YOUR OBJECTIVE: The lines below are to be quoted exactly, from the first through the one that contains "is (759, 415).".

EXERCISE DATA:
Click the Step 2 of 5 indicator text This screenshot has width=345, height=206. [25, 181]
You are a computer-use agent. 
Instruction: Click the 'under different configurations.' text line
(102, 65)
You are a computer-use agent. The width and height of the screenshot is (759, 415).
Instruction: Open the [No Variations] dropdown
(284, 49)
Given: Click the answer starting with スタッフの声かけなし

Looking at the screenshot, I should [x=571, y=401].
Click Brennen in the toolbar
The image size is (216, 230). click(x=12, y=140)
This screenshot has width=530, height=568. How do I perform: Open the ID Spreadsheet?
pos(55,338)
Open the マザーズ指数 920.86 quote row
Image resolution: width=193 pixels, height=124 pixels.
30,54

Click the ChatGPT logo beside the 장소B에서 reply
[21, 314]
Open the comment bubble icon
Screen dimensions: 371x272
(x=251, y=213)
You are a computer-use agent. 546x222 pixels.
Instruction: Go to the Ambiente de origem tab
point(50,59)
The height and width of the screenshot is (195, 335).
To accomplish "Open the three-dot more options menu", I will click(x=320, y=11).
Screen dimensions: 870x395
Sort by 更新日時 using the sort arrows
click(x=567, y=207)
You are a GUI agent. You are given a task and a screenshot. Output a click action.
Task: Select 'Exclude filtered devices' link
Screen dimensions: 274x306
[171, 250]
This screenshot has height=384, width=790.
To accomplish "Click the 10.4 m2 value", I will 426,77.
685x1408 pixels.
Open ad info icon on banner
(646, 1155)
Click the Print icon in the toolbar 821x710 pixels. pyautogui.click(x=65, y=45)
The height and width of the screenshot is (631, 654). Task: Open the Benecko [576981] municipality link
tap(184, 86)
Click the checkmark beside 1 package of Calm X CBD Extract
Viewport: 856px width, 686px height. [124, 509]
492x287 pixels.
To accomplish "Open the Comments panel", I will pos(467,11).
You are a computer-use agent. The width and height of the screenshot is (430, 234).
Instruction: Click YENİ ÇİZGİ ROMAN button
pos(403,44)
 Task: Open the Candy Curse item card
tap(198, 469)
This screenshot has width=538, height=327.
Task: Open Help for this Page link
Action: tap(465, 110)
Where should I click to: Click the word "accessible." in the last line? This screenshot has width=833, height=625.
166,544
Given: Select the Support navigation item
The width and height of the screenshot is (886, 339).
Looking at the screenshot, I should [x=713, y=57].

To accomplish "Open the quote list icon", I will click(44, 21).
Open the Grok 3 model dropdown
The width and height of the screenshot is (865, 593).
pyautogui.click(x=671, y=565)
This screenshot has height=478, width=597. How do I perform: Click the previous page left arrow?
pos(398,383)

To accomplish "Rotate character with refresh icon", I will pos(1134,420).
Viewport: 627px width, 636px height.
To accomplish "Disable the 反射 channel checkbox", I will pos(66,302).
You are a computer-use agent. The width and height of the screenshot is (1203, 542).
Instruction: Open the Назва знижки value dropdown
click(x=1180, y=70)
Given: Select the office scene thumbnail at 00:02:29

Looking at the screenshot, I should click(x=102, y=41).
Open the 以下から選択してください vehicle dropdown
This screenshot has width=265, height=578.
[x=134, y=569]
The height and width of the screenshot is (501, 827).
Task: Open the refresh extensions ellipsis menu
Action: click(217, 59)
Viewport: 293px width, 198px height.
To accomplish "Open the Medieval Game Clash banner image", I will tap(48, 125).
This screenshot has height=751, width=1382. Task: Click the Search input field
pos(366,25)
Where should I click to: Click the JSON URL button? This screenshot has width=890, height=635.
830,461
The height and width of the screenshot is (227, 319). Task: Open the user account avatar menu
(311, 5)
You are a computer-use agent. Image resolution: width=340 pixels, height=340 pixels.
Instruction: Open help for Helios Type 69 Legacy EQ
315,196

RESPONSE TO THE EXERCISE:
Click the Step 2 of 5 indicator text This screenshot has width=345, height=206. [25, 181]
You are a computer-use agent. 
Instruction: Click the 'under different configurations.' text line
(102, 65)
You are a computer-use agent. The width and height of the screenshot is (759, 415).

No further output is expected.